Why don't statisticians use mutual information as a measure of association? I've seen a couple talks by non-statisticians where they seem to reinvent correlation measures using mutual information rather than regression (or equivalent/closely-related statistical tests).
I take it there's a good reason statisticians don't take this approach. My layman's understanding is that estimators of entropy / mutual information tend to be problematic and unstable. I assume power is also problematic as a result: they try to get around this by claiming that they're not using a parametric testing framework. Usually this kind of work doesn't bother with power calculations, or even confidence/credible intervals. 
But to take a devil's advocate position, is slow convergence that big of a deal when datasets are extremely large?
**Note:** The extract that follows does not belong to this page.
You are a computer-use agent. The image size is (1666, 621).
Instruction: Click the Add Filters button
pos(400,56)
Also, sometimes these methods seem to "work" in the sense that the associations are validated by follow-up studies. What's the best critique against using mutual information as a measure of association and why isn't it widely used in statistical practice?
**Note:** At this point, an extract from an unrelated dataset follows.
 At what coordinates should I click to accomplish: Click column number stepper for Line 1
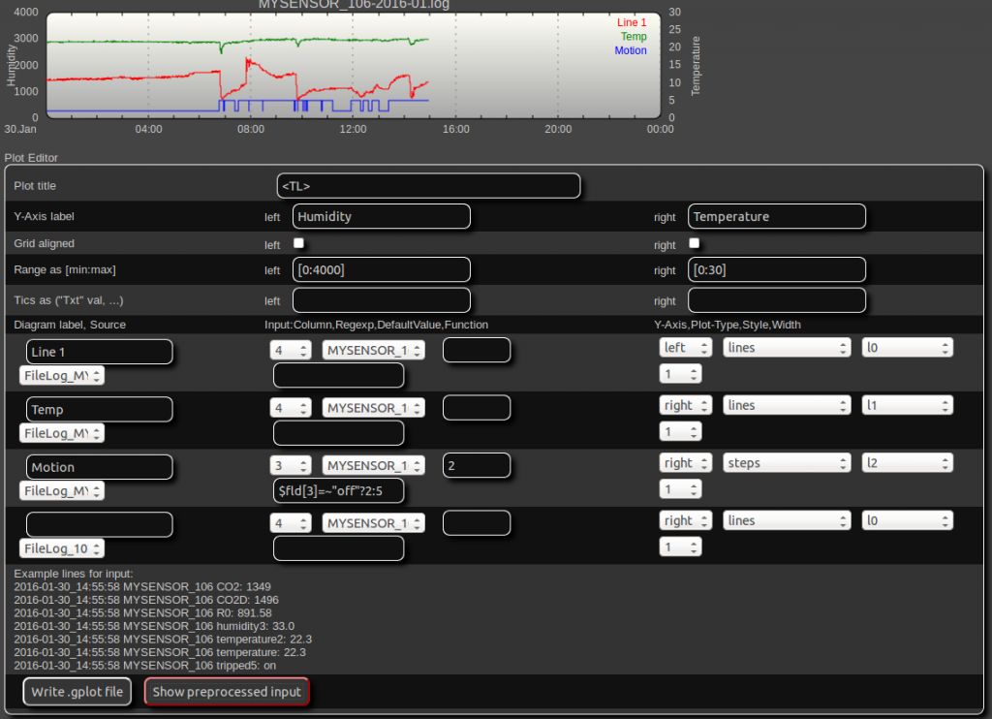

edit: Also, are there any good papers that cover these issues?
 A: I think you should distinguish between categorical (discrete) data and continuous data.
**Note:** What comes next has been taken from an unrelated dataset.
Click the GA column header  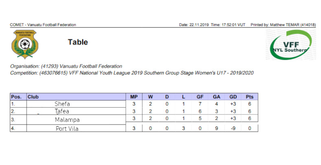point(216,97)
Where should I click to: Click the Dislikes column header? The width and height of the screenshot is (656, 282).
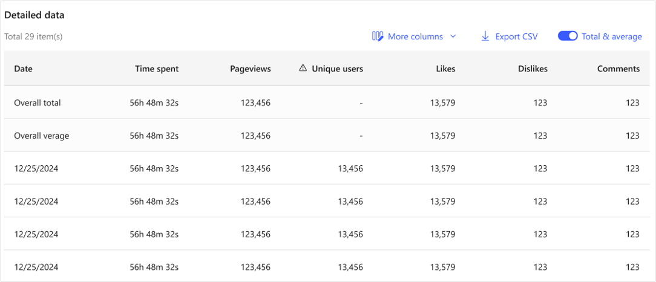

For continuous data, Pearson correlation measures a linear (monotonic)  relationship, rank correlation a monotonic relationship.
MI on the other hand "detects"  any relationship.  This is normally not what you are interested in and/or is likely to be noise.
In particular, you have to estimate the density of the distribution. But since it is continuous, you would first create a histogram [discrete bins], and then calculate MI. But since MI allows for any relationship, the MI will change as you use smaller bins (i.e. so you allow more wiggles). So you can see that the estimation of MI will be very unstable, not allowing you to put any confidence intervals on the estimate etc. [Same goes if you do a continuous density estimate.]  Basically there are too many things to estimate before actually calculating the MI.
Categorical data on the other hand fits quite nicely into MI framework (see G-test), and there is not much to choose between G-test and chi-squared.